Page text:
Wednesday, July 21, 2010

Tales Of Cindy And Ms. Crankypants

I work with authors who go through a grueling couple of months, after the book is released, meeting their fans either in person or on blogs. All the time, creativity, and plain hard work they do so you can enjoy their books. And the whole time, chances are, their Muse is screaming at them and telling them they should be using those skills for the next project. You know, the one with the current deadline?

Loucinda McGary (aka Aunty Cindy) has just such a muse,  aka Ms Crankypants.  She is not at all quiet about her thoughts on the matter either. Ms. CP  is a highly creative but argumentative wench. Also well loved by Cindy. But I'll let her tell you all about it. 

Thanks so much, Sia, for inviting me to join you today Over Coffee. But first let me get this one thing out of the way:

Buy my book, PLEASE!

According to my grumpy muse, this is the only reason to go on a blog tour – it’s all about pushing your current book.

Set problem A:
In the blog post, what nickname does Loucinda McGary's muse go by?
Set problem B:
Return, word for word, the part of the records that opens with the line containing "Given: Click the green copy study link button" and closes with the line containing "Looking at the screenshot, I should tap(1304, 1251).", with both of those lines included.

Material provided:
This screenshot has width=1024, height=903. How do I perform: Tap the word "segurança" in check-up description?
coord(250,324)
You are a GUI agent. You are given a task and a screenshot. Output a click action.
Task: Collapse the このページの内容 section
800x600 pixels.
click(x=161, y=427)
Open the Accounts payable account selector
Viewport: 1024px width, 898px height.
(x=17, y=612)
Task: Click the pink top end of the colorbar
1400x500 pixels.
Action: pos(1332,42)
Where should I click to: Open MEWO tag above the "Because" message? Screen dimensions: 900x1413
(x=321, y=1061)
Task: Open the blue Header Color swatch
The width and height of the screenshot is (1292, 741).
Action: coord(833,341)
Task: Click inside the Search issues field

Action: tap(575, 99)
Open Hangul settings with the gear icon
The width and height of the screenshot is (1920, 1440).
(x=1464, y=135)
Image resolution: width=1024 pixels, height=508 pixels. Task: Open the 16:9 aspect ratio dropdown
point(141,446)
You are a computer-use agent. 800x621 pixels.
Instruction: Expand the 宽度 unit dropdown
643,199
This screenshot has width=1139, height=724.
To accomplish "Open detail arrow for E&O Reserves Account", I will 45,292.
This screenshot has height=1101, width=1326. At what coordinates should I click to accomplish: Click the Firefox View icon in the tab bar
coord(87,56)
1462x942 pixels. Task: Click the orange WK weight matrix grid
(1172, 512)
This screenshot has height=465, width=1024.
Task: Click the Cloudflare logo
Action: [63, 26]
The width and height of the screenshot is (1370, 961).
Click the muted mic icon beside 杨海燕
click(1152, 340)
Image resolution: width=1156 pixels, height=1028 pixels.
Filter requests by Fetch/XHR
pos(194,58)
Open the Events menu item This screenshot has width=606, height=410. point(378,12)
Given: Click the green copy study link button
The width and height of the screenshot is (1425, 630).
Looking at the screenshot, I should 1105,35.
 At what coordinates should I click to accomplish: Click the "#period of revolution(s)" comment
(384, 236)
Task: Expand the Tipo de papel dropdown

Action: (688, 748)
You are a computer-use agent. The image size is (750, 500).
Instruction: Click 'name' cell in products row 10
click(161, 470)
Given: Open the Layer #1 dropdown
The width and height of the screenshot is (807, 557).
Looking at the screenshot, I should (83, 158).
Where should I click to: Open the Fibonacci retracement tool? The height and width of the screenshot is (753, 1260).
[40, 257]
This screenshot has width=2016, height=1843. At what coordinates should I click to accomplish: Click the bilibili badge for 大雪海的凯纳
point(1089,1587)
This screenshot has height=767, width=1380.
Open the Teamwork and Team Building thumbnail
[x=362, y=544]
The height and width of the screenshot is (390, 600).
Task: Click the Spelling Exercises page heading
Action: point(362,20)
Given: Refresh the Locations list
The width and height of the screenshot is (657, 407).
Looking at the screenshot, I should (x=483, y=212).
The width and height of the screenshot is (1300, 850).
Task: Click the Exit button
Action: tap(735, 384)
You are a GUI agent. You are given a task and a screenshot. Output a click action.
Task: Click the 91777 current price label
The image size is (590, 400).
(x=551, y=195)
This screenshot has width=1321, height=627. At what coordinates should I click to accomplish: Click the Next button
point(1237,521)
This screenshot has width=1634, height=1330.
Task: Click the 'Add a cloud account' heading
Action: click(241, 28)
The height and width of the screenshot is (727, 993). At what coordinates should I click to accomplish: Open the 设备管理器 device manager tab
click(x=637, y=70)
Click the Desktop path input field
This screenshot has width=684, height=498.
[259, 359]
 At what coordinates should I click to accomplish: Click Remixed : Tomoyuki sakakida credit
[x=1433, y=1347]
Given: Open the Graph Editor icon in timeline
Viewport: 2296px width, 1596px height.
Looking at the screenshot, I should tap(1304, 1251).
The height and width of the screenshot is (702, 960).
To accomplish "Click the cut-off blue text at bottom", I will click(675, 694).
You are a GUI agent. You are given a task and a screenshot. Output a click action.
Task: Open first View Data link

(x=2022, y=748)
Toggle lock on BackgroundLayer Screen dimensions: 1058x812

Exercise output A:
Ms. Crankypants

Exercise output B:
Given: Click the green copy study link button
The width and height of the screenshot is (1425, 630).
Looking at the screenshot, I should 1105,35.
 At what coordinates should I click to accomplish: Click the "#period of revolution(s)" comment
(384, 236)
Task: Expand the Tipo de papel dropdown

Action: (688, 748)
You are a computer-use agent. The image size is (750, 500).
Instruction: Click 'name' cell in products row 10
click(161, 470)
Given: Open the Layer #1 dropdown
The width and height of the screenshot is (807, 557).
Looking at the screenshot, I should (83, 158).
Where should I click to: Open the Fibonacci retracement tool? The height and width of the screenshot is (753, 1260).
[40, 257]
This screenshot has width=2016, height=1843. At what coordinates should I click to accomplish: Click the bilibili badge for 大雪海的凯纳
point(1089,1587)
This screenshot has height=767, width=1380.
Open the Teamwork and Team Building thumbnail
[x=362, y=544]
The height and width of the screenshot is (390, 600).
Task: Click the Spelling Exercises page heading
Action: point(362,20)
Given: Refresh the Locations list
The width and height of the screenshot is (657, 407).
Looking at the screenshot, I should (x=483, y=212).
The width and height of the screenshot is (1300, 850).
Task: Click the Exit button
Action: tap(735, 384)
You are a GUI agent. You are given a task and a screenshot. Output a click action.
Task: Click the 91777 current price label
The image size is (590, 400).
(x=551, y=195)
This screenshot has width=1321, height=627. At what coordinates should I click to accomplish: Click the Next button
point(1237,521)
This screenshot has width=1634, height=1330.
Task: Click the 'Add a cloud account' heading
Action: click(241, 28)
The height and width of the screenshot is (727, 993). At what coordinates should I click to accomplish: Open the 设备管理器 device manager tab
click(x=637, y=70)
Click the Desktop path input field
This screenshot has width=684, height=498.
[259, 359]
 At what coordinates should I click to accomplish: Click Remixed : Tomoyuki sakakida credit
[x=1433, y=1347]
Given: Open the Graph Editor icon in timeline
Viewport: 2296px width, 1596px height.
Looking at the screenshot, I should tap(1304, 1251).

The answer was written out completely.